The Home Office Deduction: Your Real Options
There are two ways to calculate your home office deduction, and honestly, most freelancers overthink this part.
The simplified method is $5 per square foot, up to 300 square feet. So max deduction is $1,500 per year. You track your office size, multiply by $5, done. No receipts needed, no depreciation calculations, just straightforward.
When to use this: If your office is under 300 sq ft and you don’t want to deal with paperwork. Most freelancers working in a corner of their bedroom or a spare office should probably do simplified.
The detailed method is where you calculate your actual home expenses (rent/mortgage interest, utilities, insurance, maintenance) and deduct the percentage that your office takes up.
So if your office is 200 sq ft and your house is 2,000 sq ft, you can deduct 10% of your home costs. That could be $2,000-$5,000+ depending on where you live and your actual expenses.

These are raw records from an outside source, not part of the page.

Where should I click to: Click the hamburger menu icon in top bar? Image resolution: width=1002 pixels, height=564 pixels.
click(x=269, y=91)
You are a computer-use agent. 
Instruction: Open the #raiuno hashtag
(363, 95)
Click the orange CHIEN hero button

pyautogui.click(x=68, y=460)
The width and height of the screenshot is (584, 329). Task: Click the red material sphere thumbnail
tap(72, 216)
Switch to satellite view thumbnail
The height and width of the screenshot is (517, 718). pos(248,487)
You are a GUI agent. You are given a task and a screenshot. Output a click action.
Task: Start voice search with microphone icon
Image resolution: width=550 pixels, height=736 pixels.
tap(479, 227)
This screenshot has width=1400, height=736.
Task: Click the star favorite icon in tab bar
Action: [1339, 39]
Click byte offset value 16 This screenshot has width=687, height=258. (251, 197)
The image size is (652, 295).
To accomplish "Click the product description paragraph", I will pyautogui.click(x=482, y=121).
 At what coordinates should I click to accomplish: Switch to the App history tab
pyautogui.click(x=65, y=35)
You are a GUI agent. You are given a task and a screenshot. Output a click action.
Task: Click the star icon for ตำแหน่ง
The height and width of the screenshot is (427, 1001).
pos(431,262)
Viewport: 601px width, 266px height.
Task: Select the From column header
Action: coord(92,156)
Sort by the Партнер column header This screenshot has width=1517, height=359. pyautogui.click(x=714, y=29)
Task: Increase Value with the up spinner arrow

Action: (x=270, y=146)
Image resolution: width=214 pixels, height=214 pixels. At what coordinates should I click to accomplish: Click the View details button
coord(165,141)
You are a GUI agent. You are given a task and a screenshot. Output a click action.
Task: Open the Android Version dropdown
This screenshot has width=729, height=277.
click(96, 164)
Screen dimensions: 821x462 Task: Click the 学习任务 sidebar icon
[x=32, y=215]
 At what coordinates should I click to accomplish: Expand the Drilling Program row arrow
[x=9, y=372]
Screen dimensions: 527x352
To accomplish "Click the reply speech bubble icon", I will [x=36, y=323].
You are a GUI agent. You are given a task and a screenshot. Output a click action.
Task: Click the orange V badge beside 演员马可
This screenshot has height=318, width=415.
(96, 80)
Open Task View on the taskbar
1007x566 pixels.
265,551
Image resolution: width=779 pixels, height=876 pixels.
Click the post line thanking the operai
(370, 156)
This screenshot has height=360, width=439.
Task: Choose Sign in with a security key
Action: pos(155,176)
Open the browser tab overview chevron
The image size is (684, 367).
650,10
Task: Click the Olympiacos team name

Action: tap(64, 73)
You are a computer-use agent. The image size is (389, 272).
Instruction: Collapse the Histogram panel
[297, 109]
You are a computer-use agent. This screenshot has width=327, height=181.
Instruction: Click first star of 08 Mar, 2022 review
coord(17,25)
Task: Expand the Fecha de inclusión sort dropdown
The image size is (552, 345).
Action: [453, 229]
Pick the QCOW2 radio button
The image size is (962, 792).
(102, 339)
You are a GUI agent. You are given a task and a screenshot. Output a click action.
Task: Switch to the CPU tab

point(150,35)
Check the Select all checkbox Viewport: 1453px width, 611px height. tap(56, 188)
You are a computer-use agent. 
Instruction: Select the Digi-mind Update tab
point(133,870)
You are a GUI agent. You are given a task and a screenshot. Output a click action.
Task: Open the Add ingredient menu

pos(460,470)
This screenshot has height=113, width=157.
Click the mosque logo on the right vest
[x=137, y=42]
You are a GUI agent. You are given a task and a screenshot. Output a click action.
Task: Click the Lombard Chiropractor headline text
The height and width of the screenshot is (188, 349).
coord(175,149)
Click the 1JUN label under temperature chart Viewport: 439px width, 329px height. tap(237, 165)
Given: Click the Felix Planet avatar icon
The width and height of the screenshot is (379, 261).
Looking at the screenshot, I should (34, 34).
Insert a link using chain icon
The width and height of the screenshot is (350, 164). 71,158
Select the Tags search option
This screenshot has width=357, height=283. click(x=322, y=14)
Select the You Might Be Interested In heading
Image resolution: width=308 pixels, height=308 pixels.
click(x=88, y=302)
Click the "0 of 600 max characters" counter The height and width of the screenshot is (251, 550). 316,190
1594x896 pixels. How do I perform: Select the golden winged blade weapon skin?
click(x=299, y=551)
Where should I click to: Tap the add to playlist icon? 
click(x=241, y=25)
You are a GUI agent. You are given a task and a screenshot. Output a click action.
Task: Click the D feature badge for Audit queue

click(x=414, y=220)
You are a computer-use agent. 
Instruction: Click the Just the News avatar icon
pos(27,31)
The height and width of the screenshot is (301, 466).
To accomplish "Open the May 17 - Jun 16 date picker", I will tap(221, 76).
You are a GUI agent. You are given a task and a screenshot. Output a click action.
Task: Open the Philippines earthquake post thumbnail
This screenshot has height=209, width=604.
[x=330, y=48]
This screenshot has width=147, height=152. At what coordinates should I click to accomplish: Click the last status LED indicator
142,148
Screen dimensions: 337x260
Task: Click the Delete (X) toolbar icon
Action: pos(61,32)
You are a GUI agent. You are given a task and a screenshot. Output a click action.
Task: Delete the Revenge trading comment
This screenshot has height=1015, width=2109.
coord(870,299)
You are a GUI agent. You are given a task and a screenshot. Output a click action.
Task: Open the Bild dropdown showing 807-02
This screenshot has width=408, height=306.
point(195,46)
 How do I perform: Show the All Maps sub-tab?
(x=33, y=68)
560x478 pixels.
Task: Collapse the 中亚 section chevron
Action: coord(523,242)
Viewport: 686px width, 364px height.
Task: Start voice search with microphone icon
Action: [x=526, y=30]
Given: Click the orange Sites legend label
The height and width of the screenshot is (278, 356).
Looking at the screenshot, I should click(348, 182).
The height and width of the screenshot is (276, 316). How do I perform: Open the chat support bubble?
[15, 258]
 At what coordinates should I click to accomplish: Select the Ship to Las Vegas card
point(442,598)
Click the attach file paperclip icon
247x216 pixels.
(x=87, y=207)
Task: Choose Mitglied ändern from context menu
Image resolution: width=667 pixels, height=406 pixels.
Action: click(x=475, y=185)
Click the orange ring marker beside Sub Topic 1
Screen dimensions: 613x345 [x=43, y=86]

When to use this: If you have a dedicated office space and can document everything. Problem is, if you ever sell your house, you might owe capital gains tax on that portion. Most people don’t realize this until it’s too late.
What Else Can You Deduct?
Beyond your home office space, here’s what’s legit:
- Equipment. Your computer, monitor, desk, chair. Anything over $2,500 needs to be depreciated. Under that, you can expense it in the year you buy it.
- Software subscriptions. Adobe, Slack, Asana, accounting software. All deductible as business expenses.
- Internet and phone. You can deduct a business percentage of these. If you use your internet 70% for work, deduct 70%.
- Office supplies. Pens, paper, notebooks, printer ink. Keep your receipts though.
- Professional services. Accountant, lawyer, web designer. Business-related only.
- Travel for client meetings. Gas, flights, hotels—fully deductible if it’s bona fide business travel.
- Health insurance premiums. As a self-employed person, 100% of what you pay for health insurance is deductible. This is huge if you’re funding your own plan.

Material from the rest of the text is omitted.